● THE REQUEST
Put every line of the data below into a numbered list, omitting any blank lines. Leave the pictures out of your answer.

● GIVEN RECORDS
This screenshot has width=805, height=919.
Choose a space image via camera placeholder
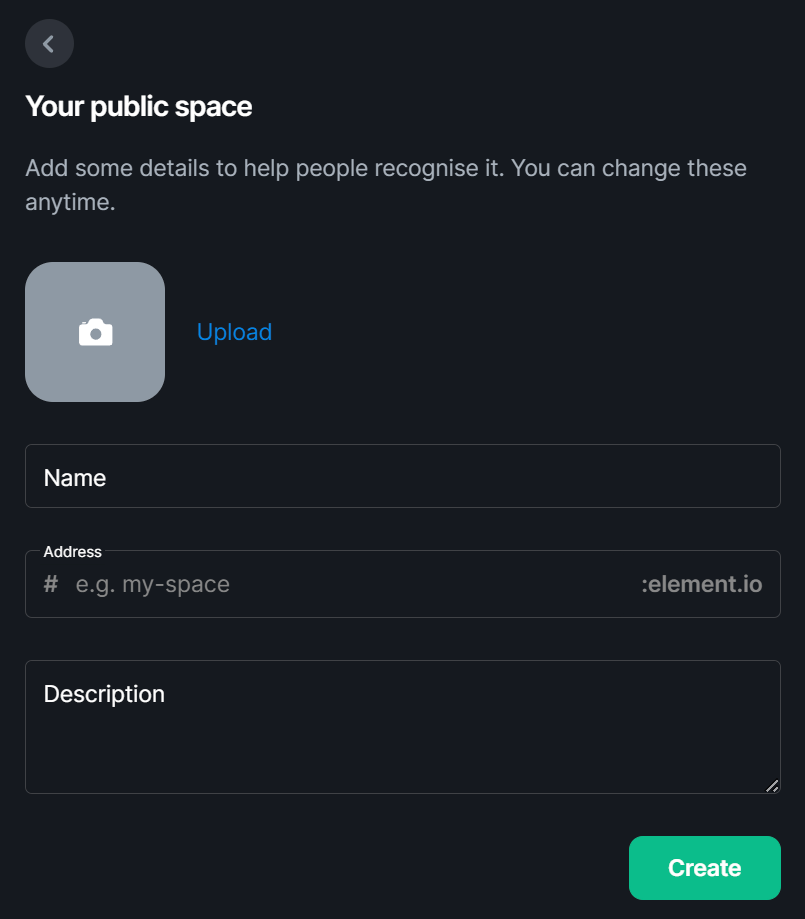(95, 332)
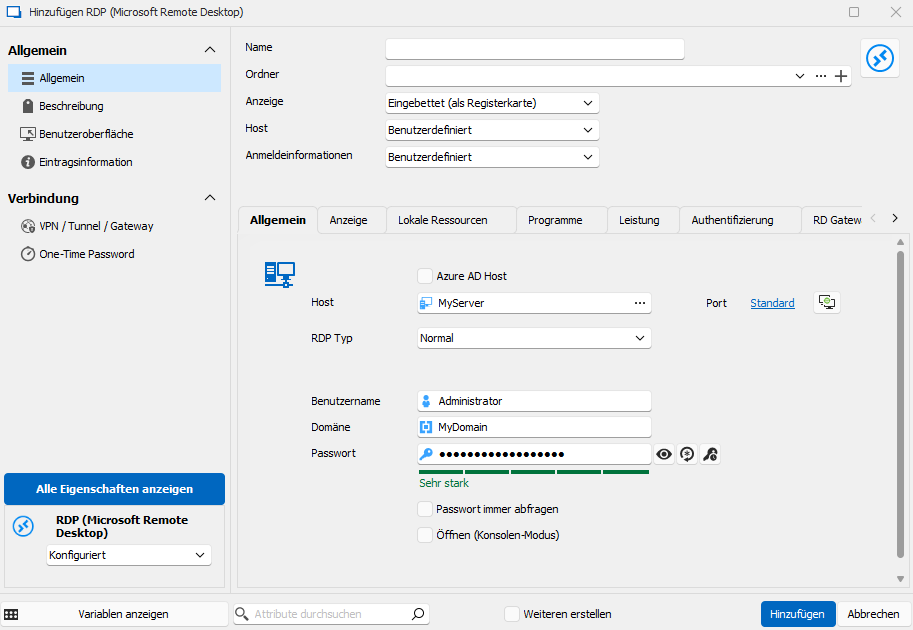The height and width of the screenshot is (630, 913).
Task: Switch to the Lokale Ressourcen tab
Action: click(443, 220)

● TASK ANSWER
1. This screenshot has width=805, height=919.
2. Choose a space image via camera placeholder
3. (95, 332)
4. The height and width of the screenshot is (630, 913).
5. Task: Switch to the Lokale Ressourcen tab
6. Action: click(443, 220)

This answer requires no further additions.